Sou, terminantemente, contra as permissões de uso de terrenos públicos da forma anti-republicana em que foram feitas. Também não admito o argumento inconclusivo de que as permissões se revestem de alguma normalidade, por constituírem uma prática rotineira neste país. Em 1888, às vésperas da abolição da escravatura, a elite conservadora e escravocrata brasileira se valia, justamente, deste argumento, ou seja, de que era normal escravizar, pois todos sempre possuíram escravos no Brasil, numa tentativa de impedir a decretação da Lei Áurea.

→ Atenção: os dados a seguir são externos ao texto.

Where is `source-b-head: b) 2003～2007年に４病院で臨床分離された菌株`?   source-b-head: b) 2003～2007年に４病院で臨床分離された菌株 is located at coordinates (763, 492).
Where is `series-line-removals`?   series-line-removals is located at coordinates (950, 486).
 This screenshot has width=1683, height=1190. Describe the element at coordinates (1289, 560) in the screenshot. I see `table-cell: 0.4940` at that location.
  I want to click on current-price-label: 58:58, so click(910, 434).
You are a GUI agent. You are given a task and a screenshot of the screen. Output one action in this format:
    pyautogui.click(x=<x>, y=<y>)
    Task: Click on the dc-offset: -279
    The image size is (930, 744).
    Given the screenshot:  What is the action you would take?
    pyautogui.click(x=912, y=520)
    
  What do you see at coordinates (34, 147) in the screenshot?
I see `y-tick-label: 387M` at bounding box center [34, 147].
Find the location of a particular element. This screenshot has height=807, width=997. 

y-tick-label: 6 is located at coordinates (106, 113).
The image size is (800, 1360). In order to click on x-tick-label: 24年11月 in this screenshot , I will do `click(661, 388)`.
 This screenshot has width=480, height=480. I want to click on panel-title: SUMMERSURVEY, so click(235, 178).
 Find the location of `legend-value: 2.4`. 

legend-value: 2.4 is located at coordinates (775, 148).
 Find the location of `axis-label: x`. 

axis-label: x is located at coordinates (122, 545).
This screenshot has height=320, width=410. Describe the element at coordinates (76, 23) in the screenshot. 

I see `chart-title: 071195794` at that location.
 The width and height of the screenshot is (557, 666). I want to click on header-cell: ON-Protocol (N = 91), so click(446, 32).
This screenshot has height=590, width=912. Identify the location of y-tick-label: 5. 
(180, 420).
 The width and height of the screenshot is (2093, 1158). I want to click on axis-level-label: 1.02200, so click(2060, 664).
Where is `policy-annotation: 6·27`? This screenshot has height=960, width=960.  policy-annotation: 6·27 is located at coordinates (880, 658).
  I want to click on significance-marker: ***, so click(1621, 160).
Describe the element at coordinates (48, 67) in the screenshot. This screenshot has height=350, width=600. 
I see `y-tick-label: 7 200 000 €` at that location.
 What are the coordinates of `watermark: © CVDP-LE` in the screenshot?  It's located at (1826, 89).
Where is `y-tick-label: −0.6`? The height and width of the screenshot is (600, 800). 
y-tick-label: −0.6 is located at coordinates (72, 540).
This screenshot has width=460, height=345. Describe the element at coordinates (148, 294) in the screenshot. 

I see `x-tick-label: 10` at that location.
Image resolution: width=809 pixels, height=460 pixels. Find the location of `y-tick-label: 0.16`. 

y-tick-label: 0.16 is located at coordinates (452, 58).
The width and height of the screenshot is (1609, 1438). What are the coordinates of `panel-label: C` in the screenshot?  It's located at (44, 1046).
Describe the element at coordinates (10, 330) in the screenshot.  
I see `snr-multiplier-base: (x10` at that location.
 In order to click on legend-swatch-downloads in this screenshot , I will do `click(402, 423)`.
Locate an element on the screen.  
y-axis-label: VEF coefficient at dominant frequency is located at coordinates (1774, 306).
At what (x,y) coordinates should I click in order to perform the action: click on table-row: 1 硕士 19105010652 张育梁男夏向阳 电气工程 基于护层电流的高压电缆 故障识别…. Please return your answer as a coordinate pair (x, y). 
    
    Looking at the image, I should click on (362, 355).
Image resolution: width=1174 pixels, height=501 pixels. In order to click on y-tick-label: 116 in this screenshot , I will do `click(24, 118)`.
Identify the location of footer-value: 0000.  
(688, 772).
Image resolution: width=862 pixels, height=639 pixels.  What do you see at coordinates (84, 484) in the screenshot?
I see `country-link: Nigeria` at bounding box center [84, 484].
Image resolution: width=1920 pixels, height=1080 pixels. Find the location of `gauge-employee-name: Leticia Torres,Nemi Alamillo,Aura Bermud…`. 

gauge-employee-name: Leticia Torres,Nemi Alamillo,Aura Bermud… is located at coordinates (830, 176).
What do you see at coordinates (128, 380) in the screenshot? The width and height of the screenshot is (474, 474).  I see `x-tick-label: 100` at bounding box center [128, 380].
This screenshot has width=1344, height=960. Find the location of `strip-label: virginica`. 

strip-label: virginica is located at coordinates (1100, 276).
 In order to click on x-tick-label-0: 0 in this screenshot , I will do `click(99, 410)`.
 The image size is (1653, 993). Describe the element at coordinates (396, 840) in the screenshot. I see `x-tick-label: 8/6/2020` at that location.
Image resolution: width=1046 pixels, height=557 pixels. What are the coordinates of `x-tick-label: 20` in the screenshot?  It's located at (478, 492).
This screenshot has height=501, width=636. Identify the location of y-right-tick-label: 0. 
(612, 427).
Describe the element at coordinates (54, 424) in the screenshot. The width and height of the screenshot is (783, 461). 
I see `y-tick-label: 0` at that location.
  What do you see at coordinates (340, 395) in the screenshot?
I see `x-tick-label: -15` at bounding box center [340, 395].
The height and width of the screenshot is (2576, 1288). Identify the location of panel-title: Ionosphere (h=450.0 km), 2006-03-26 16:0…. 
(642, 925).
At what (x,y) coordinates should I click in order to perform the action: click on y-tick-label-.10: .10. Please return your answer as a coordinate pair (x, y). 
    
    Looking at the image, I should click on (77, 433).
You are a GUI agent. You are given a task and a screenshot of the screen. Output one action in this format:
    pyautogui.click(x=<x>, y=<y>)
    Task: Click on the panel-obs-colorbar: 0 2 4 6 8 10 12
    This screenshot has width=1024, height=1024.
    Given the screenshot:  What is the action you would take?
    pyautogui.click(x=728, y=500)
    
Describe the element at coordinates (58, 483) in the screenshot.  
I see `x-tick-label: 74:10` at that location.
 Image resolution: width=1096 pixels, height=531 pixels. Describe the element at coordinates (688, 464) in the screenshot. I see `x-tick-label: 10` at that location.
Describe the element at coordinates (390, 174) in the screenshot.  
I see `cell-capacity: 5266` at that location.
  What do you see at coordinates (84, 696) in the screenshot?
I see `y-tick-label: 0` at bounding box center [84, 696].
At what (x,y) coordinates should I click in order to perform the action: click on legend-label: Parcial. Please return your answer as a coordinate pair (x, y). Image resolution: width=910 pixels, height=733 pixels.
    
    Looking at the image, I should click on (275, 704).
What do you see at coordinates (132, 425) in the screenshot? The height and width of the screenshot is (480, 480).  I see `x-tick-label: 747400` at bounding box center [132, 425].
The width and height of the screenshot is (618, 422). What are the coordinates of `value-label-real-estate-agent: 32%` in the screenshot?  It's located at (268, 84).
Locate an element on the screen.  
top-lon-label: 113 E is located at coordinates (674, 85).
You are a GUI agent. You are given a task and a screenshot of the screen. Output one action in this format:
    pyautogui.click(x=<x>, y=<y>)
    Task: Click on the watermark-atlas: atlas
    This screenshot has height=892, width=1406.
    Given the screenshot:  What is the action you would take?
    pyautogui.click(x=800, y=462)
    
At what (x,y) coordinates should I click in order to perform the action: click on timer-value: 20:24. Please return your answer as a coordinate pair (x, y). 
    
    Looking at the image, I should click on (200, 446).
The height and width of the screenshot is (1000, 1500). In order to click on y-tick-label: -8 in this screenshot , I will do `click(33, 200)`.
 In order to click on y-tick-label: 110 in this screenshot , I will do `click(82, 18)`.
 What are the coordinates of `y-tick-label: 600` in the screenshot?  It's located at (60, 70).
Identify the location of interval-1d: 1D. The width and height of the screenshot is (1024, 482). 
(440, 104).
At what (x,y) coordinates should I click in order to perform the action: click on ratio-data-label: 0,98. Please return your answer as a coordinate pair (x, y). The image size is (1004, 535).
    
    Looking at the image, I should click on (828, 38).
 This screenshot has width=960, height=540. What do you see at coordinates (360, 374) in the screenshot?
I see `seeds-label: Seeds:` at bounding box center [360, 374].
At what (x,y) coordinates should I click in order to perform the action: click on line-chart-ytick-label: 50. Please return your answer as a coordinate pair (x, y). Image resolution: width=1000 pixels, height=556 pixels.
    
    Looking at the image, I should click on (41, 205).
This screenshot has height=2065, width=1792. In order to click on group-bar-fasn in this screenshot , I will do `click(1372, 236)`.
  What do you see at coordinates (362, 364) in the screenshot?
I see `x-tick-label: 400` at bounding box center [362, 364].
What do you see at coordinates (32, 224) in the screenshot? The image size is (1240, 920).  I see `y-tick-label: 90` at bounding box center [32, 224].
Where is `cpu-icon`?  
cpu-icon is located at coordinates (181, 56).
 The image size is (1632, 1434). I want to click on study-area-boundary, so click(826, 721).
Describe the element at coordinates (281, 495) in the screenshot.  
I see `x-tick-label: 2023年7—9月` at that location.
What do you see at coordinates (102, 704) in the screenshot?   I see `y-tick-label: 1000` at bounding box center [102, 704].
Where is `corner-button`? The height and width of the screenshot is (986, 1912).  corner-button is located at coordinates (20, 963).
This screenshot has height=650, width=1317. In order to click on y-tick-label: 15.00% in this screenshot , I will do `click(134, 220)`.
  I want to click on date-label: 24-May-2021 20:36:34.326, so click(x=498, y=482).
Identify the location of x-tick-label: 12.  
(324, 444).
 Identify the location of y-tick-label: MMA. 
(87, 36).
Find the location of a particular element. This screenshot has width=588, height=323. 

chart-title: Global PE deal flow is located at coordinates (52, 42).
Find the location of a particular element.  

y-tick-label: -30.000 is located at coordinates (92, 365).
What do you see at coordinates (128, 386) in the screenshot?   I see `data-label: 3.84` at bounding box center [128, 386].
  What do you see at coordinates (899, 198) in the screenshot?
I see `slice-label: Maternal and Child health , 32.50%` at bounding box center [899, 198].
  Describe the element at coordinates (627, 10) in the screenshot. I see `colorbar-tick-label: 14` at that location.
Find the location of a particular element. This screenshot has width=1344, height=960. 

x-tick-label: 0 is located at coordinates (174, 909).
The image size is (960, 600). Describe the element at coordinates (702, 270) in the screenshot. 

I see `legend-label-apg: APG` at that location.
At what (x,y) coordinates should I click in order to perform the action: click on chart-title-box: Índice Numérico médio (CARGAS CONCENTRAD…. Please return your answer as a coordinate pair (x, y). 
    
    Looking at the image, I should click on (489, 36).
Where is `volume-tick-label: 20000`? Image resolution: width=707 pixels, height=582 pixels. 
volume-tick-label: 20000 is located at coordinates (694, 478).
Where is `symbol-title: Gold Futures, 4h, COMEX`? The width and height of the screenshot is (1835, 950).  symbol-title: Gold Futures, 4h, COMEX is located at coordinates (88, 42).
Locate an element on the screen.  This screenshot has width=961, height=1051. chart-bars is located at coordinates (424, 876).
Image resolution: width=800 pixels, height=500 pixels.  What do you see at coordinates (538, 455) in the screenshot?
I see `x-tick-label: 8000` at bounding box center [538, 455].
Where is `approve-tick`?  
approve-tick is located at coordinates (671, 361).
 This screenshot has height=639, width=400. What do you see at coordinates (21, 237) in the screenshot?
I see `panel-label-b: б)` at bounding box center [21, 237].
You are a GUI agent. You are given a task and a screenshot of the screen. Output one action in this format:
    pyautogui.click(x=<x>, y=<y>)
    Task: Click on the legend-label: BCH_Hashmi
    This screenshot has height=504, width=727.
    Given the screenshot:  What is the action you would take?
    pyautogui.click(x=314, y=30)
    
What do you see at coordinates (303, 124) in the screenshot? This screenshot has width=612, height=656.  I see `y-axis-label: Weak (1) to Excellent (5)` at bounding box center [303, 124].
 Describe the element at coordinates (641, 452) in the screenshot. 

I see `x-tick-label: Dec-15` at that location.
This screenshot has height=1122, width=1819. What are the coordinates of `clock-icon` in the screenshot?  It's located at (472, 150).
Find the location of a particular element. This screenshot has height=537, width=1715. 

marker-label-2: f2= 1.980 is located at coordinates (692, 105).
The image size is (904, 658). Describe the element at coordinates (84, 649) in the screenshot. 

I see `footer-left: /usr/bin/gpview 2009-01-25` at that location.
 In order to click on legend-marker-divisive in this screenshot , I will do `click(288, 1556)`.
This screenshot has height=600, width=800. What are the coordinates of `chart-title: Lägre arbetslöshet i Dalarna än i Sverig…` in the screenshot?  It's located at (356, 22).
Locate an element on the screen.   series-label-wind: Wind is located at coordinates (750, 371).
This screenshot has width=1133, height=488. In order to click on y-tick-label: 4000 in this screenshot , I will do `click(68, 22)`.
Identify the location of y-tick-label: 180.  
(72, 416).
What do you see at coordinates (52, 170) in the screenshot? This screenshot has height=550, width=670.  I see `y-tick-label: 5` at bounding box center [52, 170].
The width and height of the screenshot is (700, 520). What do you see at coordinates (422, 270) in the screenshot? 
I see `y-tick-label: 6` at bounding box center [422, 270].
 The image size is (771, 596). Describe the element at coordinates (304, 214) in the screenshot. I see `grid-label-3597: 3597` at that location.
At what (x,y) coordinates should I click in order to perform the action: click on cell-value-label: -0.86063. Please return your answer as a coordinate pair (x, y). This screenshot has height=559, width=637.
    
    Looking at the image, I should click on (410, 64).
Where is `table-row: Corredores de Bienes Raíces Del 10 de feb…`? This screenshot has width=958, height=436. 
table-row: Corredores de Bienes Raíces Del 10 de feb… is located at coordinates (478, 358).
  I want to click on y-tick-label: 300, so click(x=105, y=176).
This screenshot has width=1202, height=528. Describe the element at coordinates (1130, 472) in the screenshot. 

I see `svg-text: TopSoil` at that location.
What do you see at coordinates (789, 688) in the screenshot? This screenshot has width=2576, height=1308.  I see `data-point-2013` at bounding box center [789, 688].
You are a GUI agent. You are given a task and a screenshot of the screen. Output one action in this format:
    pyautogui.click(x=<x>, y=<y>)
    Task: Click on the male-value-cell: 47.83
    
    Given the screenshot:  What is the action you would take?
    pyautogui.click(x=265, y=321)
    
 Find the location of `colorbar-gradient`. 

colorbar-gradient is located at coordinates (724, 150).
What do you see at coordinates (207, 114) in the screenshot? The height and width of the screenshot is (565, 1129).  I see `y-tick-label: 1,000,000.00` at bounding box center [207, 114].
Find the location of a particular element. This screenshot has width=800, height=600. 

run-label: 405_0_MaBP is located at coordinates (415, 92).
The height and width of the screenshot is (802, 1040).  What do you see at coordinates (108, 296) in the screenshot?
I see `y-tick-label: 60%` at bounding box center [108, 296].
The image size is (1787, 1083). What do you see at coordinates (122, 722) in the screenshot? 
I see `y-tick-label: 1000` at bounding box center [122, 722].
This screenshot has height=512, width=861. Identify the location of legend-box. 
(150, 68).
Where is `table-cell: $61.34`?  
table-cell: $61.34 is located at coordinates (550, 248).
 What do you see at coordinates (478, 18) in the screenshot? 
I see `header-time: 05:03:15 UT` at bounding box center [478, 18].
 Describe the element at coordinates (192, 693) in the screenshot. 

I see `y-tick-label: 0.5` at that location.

Hoje, sambemos que a escravidão, sob o ponto de vista social, foi o maior erro histórico desta nação, com graves conseqüências e feridas abertas ainda hoje não resolvidas. Mas, voltando à vaca fria... É certo que as tais permissões somente poderiam se materializar por meio de procedimentos licitatórios, nos quais, qualquer cidadão teria o direito de concorrer a um dos terrenos, caso interessado. No entanto, a atitude do governo de retomar, judicialmente, apenas o imóvel concedido ao Jornal A Notícia acaba esbarrando numa questão delicadíssima: a liberdade de imprensa. Não vejo problema algum em um jornal exibir um perfil editorial de esquerda ou de direita, progressista ou conservador. Diferentemente dos canais de rádio e de televisão, que são outorgados através de concessões e, por isso, devem revestir de isonomia suas atividades, os jornais impressos são constituídos como pessoa jurídicas de direito privado, bastando para tal o registro notarial, o que os faculta uma certa inclinação ideológica, caso lhes seja pertinente. Mais uma vez, não estou fazendo defesa de ninguém. Tão pouco estou categorizando o perfil editorial de nenhum jornal da cidade. E se determinado veículo de comunicação tem abusado da Liberdade de Imprensa, existem os meios legais mais adequados para coibir tal prática. Se isso ainda não aconteceu é porque faltou maturidade político-administrativa ou porque não se concretizaram as justificativas para tanto. O fato é que, apesar de estar sediado, irregularmente, em terreno público, o Jornal A Notícia é, reconhecidamente, um dos mais importantes e acreditados órgãos da imprensa monlevadense. Não há como se negar isso. E, ao mesmo tempo em que se deve buscar o saneamento das questões relativas às permissões de uso dos terrenos públicos, há que se garantir a inviolabilidade das prerrogativas da imprensa local, seja ela quem for.